Кальзабиджи не замедлил получить позволение короля пускать свою лотерею за счет кого он хочет, выплачивая ему по шесть тысяч экю авансом за каждый тираж, и он снова открыл свои обменные бюро, смело известив публику, что лотерея пойдет за его счет. Он был счастлив. Его дискредитация не помешала публике играть в лотерею, и с таким наплывом желающих, что выручка принесла ему доход почти в сто тысяч экю, что позволило ему выплатить добрую часть своих долгов, и он забрал у своей любовницы обязательство, которое он ей дал, на десять тысяч экю, выдав ей эту сумму бумагами. Еврей Эфраим принял их, обратив в ее капитал, и выплачивал ей доход в шесть процентов годовых.
Кальзабижи после этого удачного тиража не имел трудностей найти гарантов на миллион, разделенный на тысячу акций, и лотерея шла своим чередом два или три года без всяких затруднений; но этот человек стал, тем не менее, банкротом и уехал умирать в Италию. Его любовница вышла замуж и вернулась в Париж.
В эти дни герцогиня Брюнсвик, сестра короля, приехала к нему с визитом вместе со своей дочерью, на которой год спустя женился наследный принц. По этому случаю король приехал в Берлин, где для него дали итальянскую оперу в маленьком театре Шарлоттенбурга. Я увидел в тот день короля Прусского, одетого по-придворному, в одежду из люстрина с золотым шитьем и с черными чулками. Его фигура была весьма комична. Он вошел в залу спектакля со шляпой в руке, поддерживая свою сестру под руку и привлекая к себе всеобщее внимание, потому что только старики могли помнить его появляющимся на публике без униформы и без сапог. Но в этом спектакле больше всего меня поразило – видеть танец знаменитой Денис. Я не знал, что она находится на службе у короля, и, имея за собой весьма долгий срок знакомства с нею, решил нанести ей визит в Берлине на следующий день.

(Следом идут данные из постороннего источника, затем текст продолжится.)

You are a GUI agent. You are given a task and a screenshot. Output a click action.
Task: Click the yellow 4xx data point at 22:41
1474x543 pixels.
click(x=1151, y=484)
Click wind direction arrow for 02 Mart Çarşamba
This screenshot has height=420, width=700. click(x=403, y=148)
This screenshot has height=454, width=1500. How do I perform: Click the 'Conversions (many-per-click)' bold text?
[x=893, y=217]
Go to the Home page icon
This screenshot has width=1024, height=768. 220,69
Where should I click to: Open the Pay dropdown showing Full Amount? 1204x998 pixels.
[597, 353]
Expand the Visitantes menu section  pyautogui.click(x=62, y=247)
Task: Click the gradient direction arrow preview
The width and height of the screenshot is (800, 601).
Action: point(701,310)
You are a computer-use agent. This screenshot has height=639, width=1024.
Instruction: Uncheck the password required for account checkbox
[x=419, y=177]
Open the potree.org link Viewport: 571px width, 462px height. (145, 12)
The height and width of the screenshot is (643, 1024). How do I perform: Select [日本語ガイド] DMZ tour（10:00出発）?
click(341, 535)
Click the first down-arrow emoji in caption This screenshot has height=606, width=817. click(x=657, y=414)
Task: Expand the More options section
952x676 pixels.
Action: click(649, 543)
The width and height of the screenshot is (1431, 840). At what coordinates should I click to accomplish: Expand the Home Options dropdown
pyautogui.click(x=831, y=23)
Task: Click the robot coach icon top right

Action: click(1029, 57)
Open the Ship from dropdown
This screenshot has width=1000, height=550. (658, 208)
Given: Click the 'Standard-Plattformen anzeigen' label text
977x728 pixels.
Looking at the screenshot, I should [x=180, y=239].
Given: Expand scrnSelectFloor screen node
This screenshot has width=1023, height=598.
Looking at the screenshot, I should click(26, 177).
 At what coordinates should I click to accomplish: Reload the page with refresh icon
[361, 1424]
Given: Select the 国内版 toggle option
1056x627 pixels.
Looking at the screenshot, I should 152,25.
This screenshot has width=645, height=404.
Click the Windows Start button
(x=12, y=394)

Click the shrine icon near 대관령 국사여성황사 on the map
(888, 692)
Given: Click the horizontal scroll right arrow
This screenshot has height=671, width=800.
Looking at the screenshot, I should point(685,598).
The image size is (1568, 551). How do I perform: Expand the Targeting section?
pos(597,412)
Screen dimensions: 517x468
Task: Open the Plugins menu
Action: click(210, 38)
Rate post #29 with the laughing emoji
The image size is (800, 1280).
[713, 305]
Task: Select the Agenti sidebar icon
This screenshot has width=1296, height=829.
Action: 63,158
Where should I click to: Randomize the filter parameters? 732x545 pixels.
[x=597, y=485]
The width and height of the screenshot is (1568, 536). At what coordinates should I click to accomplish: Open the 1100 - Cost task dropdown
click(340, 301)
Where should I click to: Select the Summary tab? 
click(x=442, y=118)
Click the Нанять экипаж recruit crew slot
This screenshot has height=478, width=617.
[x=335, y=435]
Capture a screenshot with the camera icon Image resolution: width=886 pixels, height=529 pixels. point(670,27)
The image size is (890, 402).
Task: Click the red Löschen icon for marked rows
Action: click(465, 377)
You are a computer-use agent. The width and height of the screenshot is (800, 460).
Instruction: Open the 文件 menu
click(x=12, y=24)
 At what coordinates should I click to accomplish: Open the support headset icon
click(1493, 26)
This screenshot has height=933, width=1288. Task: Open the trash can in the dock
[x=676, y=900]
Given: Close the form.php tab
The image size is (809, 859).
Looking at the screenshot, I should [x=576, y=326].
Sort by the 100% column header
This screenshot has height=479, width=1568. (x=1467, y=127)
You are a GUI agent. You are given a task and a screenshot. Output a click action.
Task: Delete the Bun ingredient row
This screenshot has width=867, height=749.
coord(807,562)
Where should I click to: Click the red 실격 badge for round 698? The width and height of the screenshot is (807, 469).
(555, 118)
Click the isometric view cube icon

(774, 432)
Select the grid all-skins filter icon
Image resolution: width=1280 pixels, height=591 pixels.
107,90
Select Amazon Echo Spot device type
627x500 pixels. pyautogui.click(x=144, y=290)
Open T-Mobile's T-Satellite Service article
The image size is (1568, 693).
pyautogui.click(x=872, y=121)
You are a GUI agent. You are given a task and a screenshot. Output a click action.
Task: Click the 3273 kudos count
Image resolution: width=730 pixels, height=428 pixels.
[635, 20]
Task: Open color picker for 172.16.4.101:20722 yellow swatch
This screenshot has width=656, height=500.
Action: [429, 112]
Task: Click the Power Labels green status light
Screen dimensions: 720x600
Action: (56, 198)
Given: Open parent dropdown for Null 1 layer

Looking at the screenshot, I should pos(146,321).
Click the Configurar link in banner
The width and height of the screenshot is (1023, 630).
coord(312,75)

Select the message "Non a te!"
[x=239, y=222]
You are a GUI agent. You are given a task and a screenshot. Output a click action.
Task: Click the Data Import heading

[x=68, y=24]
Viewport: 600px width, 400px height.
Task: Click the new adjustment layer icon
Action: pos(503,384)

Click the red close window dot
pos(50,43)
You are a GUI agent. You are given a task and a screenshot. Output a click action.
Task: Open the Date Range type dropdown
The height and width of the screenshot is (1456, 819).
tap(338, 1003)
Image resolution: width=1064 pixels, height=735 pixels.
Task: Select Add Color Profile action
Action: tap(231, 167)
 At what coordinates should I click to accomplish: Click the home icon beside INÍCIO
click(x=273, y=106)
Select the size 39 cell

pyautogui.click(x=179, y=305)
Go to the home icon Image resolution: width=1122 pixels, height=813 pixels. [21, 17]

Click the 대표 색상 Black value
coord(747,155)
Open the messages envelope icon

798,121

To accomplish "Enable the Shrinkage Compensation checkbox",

Когда мне было двенадцать лет, моя мать, собираясь уезжать в Саксонию, вызвала меня в Венецию на несколько дней вместе с моим добрым доктором Гоцци. В комедии, больше всего меня поразила девочка восьми лет, которая в конце пьесы танцевала менуэт с очаровательной грацией. Эта девочка, отцом которой был актер, игравший роль Панталоне, очаровала меня до такой степени, что я после спектакля зашел в ложу, где она переодевалась, чтобы высказать ей свои комплименты. Я был одет аббатом, и видел, что она очень удивилась, когда ее отец сказал ей встать, чтобы меня поцеловать. Она проделала это с отличной грацией, и я был очень неловок. Но настолько полон счастья, что не смог удержаться, чтобы не взять из рук торговки украшениями, которая была там, маленькое колечко, которое девочка сочла красивым, но слишком дорогим, и не сделать ей подарок. Она снова подошла меня поцеловать с выражением благодарности на лице. Я заплатил торговке цехин, который стоило кольцо, и пошел к моему доктору, который ждал меня в ложе. Мое сердце было достойно жалости, потому что цехин, который я дал за кольцо, принадлежал доктору, моему учителю, и, несмотря на то, что я чувствовал себя влюбленным до беспамятства в красивую дочку Панталоне, я с еще большей силой ощущал, что сделал глупость во всех отношениях, как потому, что распорядился деньгами, мне не принадлежащими, так и потому, что потратил их как дурак, получив за них всего только один поцелуй. Будучи обязанным назавтра дать отчет доктору о его цехине, и не зная, где его одолжить, я провел очень беспокойную ночь, но назавтра все было раскрыто, и именно моя мать отдала цехин моему учителю; однако я еще сегодня смеюсь, когда вспоминаю о том стыде, который испытал тогда. Та же торговка, которая продала мне кольцо в театре, пришла к нам в час, когда мы обедали. Показывая украшения, которые иные находили слишком дорогими, она стала меня хвалить, говоря, что я не счел слишком дорогим кольцо, которое подарил Панталонсине (дочке Панталоне). Этого было достаточно, чтобы меня разоблачили. Я думал, что все кончено, просил прощения и сказал, что это любовь заставила меня совершить эту ошибку, заверив мать, что это было в первый и последний раз. При слове «любовь» все стали смеяться и столь жестоко насмехаться надо мной, что я точно решил, что это будет в последний раз; но, вспоминая о Жанетте, я вздыхал; ее так звали, потому что она была крестницей моей матери.